« Je vais dans mon jardin, je suis bien, je suis sereine. C’est la plénitude. »

Voilà une jardinière que je connais bien et qui m’a beaucoup appris. Cécile, figure des Hautes Huttes, cultive des jardins depuis toujours. « Déjà toutes petites filles on participait au jardin. Maman s’en occupait et papa bêchait. On achetait pas de légumes. C’était comme ça. »

À l’époque on cultivait surtout des légumes qui étaient conservés par lacto-fermentation. Cécile aimait bien les tasser avec ses pieds dans des tonneaux en bois. Au total : 1 tonne de compiche (feuilles vertes du chou), 1 tonne de choucroute et 1 tonne de rutabagas / carottes en mélange. On faisait aussi pousser beaucoup de patates et une sorte de blé noir semé en automne, le Tremsau.

Tout au long de sa vie, Cécile a gardé un lien avec la terre. Son mari Jean est forestier, comme son beau-père qui possédait déjà un grand jardin cultivé et des animaux. « Mon mari avait la passion du jardinage plus que moi et les maisons forestières étaient à l’époque des fermettes. » À Courtavon, on a ramené de la terre pour créer un jardin ». Un jour, quelqu’un lui lance : « On a jamais vu une femme de forestier pousser une brouette ! »

C’est en 1967 qu’elle revient dans la ferme familiale des Hautes Huttes à Orbey. « On a continué le jardin et on a fait un champ de patates. On a eu jusqu’à 150 poules, des vaches et beaucoup de lapins. Jean avait des abeilles. Il disait que c’était le miel qui l’avait sauvé lorsqu’il était prisonnier en Russie ».

Aujourd’hui Cécile jardine pour le plaisir et pour « manger sainement ». « Je n’utilise aucun pesticide ni engrais car on peut avoir de beaux légumes sans tout ça ». Engrais verts (phacélie, moutarde), purin de consoude et vieux fumier de vache lui assurent de belles récoltes : carottes, navets, choux, poireaux, oignons, échalotes, choux-raves, céleris, bettes, courgettes, potimarrons et « toutes sortes de salades ». Elle pratique la rotation des cultures tous les deux ans. Pas besoin de plan car elle fait une photo du jardin dans sa tête ! Quant aux tomates, elles poussent à l’abri dans une serre fabriquée avec d’anciennes fenêtres. Très pratique lorsqu’il faut ouvrir la serre…

Et que dire des fleurs ? Une passion qu’avait déjà sa maman. « Je n’achète pas de fleurs et je fais toutes mes boutures ». Les dahlias et fuchsias sont rentrés en hiver. Les insectes butineurs se régalent de toutes les fleurs semées ou qui se resèment seules comme le généreux et coloré muflier.

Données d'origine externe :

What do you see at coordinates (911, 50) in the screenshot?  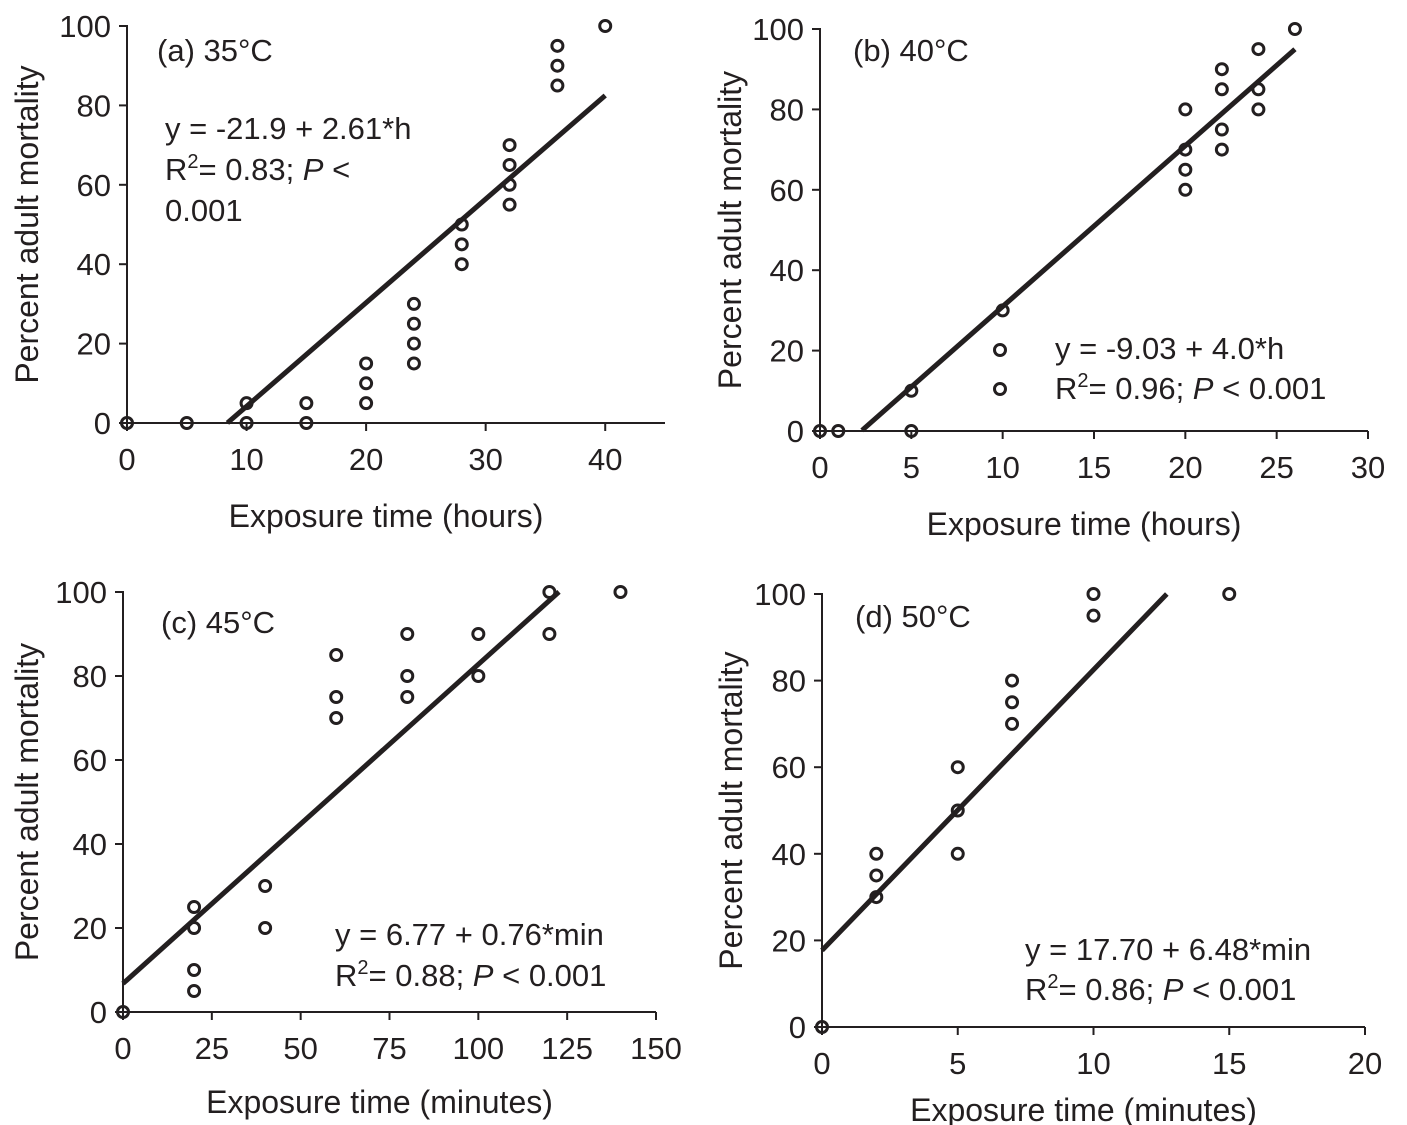 I see `panel-title: (b) 40°C` at bounding box center [911, 50].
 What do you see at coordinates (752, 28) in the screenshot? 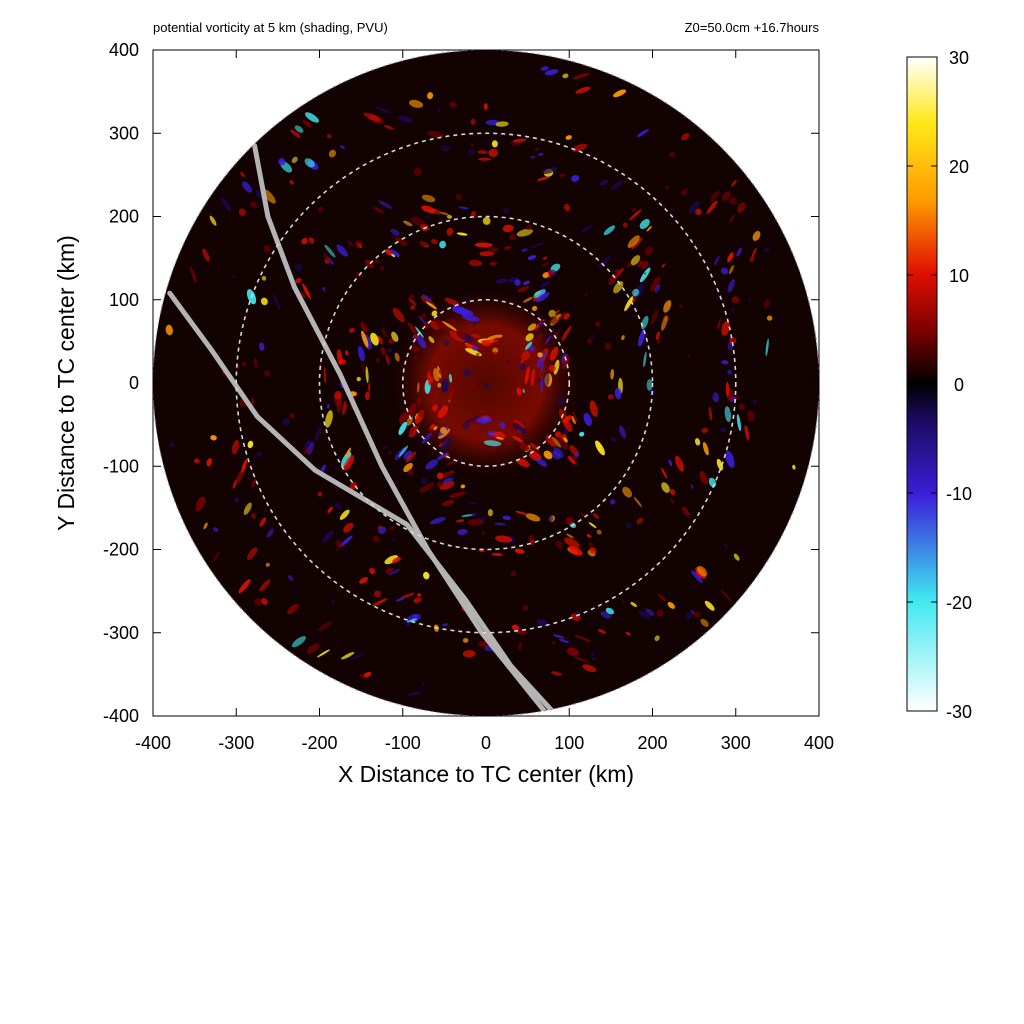
I see `chart-subtitle: Z0=50.0cm +16.7hours` at bounding box center [752, 28].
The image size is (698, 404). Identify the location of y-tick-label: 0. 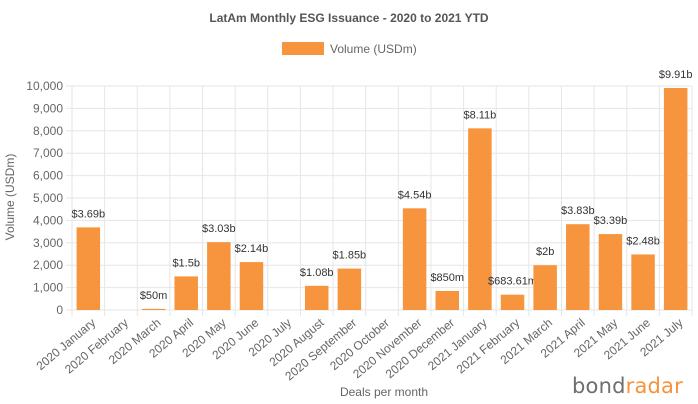
(60, 310).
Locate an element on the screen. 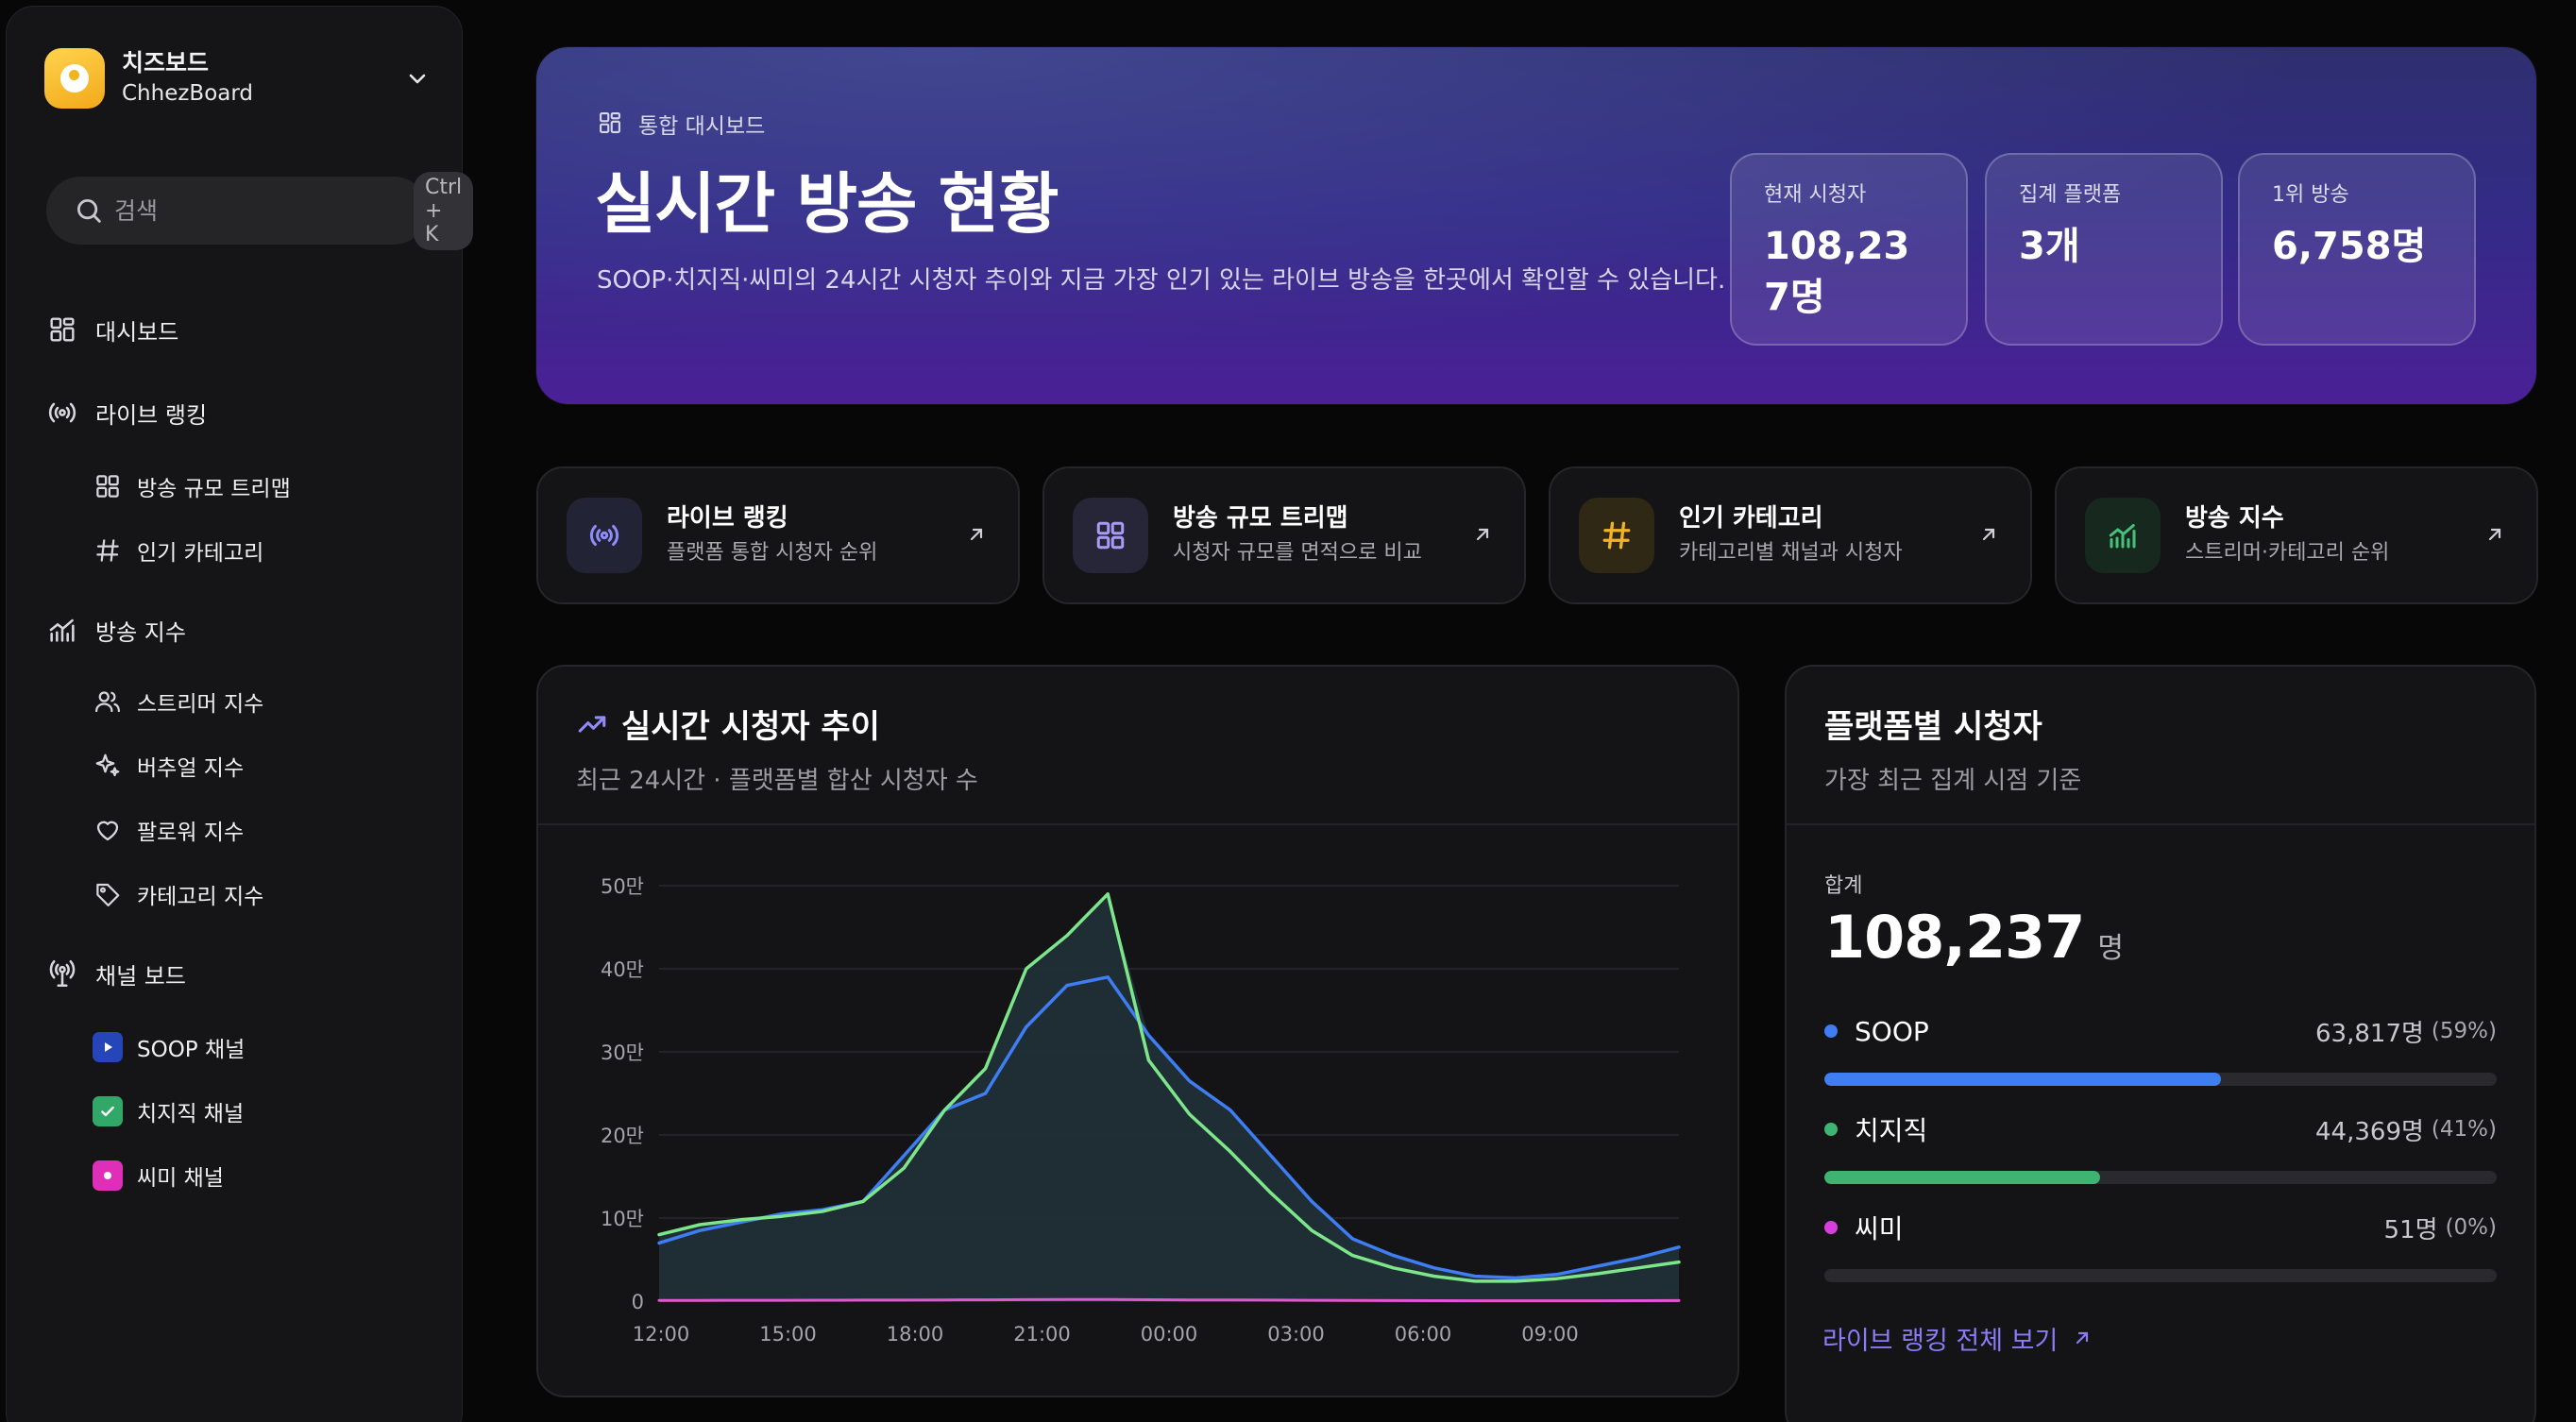 The image size is (2576, 1422). y-tick-label: 50만 is located at coordinates (622, 886).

Cette jardinière d’une vitalité exceptionnelle avoue qu’elle ne pourrait jamais se passer de ses jardins. « J’y suis tous les jours ». Et même pour cueillir la mâche, elle n’hésite pas à pelleter la neige !

Merci Cécile pour ta belle énergie et tout ce que tu nous transmets !

Souvenirs d’autrefois :

« On allait faner au Lac Blanc. Maman ramenait une salade de chou, de la tisane et des crêpes de cerises. Les crêpes de cerises, j’pouvais plus les piffer ! »

« On ne mangeait pas tant de viande que ça si ce n’est un pot-au-feu le dimanche. Maman passait la viande dans l’eau vinaigrée avant de la cuisiner. »

« Les gens refaisaient leurs semences de patates et semaient à la houe. Il en fallait beaucoup pour les cochons ».

« Le cheval c’était notre tracteur. On lui faisait manger un mélange de paille hachée, de son, de petit lait et d’eau chaude ».

« Papa avait fait un gros trou dans le jardin qui était rempli de paille. C’est ainsi qu’on conservait les légumes ».